COMPLETE THE FOLLOWING:
a) Reproduce the passage of the Zeda Computers article between "Zeda Computers International Limited, trading" and "Z80-based all-in-one microcomputer.", inclusive.
b) Keep writing the Zeda Computers article, picking up after its final sentence.

EXCERPT TO READ:
-- -- --

Zeda Computers International Limited
- Type: Private
- Industry: Computer
- Founded: 1974; 52 years ago in Provo, Utah
- Founder: John McMullen
- Fate: Dissolution
- Headquarters: Provo, Utah; Nottingham, Nottinghamshire, England, Auckland NZ; ,

= Zeda Computers =

Defunct American computer company

Zeda Computers International Limited, trading as Zeda Computer Systems, was an American computer company based in Provo, Utah, and with overseas office in Nottingham and Auckland NZ. Founded in 1974, their best-selling computer was the Zeda 580, a Zilog Z80-based all-in-one microcomputer.

==Corporate history==
Zeda Computers International was founded in 1974 by John McMullen. Beginning life as a electronics research and development laboratory, with few years later the company expanded to full-time production and marketing of computer systems and electronic word processors from within its 7,000-square-foot headquarters. Expansion was hastened after the company earned a contract to design a computer terminal and a data buffer system for a computer peripheral manufacturer out of San Jose, California, in the mid-1970s. In 1976, the company established an overseas sales office in Nottingham, and in 1980 established a subsidiary in Auckland New Zealand. Raj Sharma, based in Auckland, was appointed as the Regional Manager -South Pacific.

-- -- --

EXTRACTED MATERIAL:
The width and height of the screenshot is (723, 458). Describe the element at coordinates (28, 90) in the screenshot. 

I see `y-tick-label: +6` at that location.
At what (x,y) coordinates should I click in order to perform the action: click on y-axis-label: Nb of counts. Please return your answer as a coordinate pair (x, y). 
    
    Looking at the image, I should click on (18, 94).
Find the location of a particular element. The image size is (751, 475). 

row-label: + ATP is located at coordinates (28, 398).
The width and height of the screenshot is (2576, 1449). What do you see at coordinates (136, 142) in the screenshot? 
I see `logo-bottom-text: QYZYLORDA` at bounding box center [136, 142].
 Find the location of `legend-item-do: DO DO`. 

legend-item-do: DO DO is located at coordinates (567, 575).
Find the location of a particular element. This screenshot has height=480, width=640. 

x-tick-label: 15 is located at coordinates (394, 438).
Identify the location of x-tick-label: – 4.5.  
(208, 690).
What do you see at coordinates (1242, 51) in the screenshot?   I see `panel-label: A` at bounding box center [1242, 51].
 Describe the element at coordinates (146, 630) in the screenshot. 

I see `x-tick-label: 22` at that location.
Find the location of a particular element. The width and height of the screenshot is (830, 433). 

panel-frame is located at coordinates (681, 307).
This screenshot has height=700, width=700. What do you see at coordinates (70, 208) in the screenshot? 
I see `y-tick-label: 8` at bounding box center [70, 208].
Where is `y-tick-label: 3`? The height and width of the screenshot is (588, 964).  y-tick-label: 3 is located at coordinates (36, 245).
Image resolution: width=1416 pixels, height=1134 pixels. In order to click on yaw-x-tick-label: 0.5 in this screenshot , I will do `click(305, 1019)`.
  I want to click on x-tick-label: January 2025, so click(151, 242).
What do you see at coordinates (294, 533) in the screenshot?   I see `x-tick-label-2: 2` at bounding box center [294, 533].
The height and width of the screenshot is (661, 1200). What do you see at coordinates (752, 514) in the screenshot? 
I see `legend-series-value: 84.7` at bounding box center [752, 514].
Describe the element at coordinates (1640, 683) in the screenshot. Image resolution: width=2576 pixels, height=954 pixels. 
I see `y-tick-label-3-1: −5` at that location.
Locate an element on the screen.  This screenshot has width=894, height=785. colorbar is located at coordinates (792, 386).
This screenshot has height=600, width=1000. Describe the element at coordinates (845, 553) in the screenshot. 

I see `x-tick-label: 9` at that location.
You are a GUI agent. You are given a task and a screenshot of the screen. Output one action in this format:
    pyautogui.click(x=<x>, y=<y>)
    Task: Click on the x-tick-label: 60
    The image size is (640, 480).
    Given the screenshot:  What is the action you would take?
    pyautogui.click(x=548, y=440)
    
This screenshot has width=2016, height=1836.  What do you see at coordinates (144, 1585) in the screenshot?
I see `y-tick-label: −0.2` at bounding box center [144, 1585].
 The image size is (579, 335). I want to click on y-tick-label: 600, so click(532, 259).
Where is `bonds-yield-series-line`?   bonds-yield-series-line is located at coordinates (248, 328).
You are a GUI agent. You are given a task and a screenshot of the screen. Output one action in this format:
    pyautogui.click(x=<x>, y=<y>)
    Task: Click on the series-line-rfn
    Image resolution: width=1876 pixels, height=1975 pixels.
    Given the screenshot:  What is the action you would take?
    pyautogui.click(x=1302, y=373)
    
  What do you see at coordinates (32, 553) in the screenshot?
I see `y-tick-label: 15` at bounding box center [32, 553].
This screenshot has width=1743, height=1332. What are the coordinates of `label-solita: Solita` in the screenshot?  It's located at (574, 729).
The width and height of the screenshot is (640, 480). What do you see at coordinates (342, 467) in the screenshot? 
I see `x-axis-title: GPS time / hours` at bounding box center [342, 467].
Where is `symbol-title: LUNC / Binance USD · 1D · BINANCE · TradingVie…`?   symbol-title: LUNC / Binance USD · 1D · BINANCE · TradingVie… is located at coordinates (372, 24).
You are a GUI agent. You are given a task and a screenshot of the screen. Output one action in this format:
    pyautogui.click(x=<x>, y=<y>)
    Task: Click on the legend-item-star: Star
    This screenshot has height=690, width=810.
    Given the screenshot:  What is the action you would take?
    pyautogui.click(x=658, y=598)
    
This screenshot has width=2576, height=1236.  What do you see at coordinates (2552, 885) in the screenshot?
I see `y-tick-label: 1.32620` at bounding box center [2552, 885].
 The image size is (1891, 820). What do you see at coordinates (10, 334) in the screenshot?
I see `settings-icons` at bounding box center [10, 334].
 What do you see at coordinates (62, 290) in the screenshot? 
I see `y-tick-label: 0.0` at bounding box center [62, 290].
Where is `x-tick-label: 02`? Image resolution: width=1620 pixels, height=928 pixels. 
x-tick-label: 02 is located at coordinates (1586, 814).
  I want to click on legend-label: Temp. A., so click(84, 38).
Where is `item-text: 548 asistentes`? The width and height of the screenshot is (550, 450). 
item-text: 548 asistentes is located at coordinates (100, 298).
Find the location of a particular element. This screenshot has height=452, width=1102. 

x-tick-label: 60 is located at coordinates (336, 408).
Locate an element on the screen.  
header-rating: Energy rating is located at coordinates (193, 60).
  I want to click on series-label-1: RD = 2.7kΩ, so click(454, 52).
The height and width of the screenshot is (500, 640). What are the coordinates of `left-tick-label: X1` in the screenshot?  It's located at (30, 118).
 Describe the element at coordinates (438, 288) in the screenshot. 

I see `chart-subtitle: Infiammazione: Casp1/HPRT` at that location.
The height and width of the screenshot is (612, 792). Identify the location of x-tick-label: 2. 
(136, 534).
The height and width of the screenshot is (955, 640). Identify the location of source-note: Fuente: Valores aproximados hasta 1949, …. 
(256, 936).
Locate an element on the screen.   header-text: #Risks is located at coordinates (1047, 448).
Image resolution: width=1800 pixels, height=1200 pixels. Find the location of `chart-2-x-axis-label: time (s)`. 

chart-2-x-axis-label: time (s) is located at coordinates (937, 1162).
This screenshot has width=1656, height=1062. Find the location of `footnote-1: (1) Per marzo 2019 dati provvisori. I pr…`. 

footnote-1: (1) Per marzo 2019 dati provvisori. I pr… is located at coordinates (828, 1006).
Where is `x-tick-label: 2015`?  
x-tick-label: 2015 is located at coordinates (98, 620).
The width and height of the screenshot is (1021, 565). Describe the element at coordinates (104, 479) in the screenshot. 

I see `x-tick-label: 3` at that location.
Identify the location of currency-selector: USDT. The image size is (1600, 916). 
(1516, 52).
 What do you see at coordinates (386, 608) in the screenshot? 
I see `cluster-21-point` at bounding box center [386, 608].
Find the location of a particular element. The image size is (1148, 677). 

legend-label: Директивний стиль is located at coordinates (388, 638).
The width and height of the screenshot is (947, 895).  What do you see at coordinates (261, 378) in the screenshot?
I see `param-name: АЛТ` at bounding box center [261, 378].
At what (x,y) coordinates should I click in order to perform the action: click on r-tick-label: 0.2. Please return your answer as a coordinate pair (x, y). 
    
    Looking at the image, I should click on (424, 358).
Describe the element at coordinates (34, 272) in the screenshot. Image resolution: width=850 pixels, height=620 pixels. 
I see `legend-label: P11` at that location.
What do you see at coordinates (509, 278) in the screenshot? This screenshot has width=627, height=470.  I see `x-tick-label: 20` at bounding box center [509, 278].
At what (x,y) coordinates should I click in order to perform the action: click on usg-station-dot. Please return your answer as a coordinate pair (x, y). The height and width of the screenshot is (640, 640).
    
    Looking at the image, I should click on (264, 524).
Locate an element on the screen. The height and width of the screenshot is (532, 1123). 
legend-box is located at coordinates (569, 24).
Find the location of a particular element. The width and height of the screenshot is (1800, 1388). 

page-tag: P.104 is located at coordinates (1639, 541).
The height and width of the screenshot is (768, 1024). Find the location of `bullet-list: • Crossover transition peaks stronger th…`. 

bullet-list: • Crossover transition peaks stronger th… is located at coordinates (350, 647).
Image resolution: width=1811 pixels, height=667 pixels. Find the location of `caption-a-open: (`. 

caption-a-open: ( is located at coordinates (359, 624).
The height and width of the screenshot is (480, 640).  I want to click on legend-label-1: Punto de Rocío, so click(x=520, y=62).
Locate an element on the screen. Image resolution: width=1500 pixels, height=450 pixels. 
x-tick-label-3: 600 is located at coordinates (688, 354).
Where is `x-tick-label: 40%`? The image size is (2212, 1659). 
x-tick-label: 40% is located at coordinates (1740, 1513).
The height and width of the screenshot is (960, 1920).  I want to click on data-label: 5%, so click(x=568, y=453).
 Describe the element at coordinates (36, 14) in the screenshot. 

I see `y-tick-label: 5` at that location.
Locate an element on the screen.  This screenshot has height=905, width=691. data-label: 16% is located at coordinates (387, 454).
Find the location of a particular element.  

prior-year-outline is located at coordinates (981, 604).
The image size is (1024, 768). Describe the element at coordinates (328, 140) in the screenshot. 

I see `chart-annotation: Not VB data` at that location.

-- -- --

ANSWERS FOR THE TASKS:
a)
Zeda Computers International Limited, trading as Zeda Computer Systems, was an American computer company based in Provo, Utah, and with overseas office in Nottingham and Auckland NZ. Founded in 1974, their best-selling computer was the Zeda 580, a Zilog Z80-based all-in-one microcomputer.

b)
After Zeda released its first microcomputers in late 1977, the company's revenues soon rose to US$1.5 million. The company's Z80-based all-in-one, the Zeda 580, sold especially well and prompted Zeda's expansion into a 1,500-square-foot building adjacent to its Provo headquarters to where they moved their marketing department. They released a companion dumb terminal, the Zeda 550, in December 1979, allowing two users to operate the computer at once with the computer's special operating system, InfiNet.

Zeda had by 1980 dealer networks in the Western United States, England, Australia, New Zealand and the South Pacific. That year's summer, the company earned two additional contracts from dealers in Portland, Oregon, and Rantoul, Illinois, to distribute $5.7 million worth of Zeda's 580 systems. The computer topped $1 million in domestic sales in August 1981; in the United Kingdom, the company topped GBP1 million in sales turnover in 1984. Its Brighton sales office staffed 40 that year. The branch was commissioned by the Peterborough Building Society to transform the bank's Westgate branch into having a computerized open office floor plan.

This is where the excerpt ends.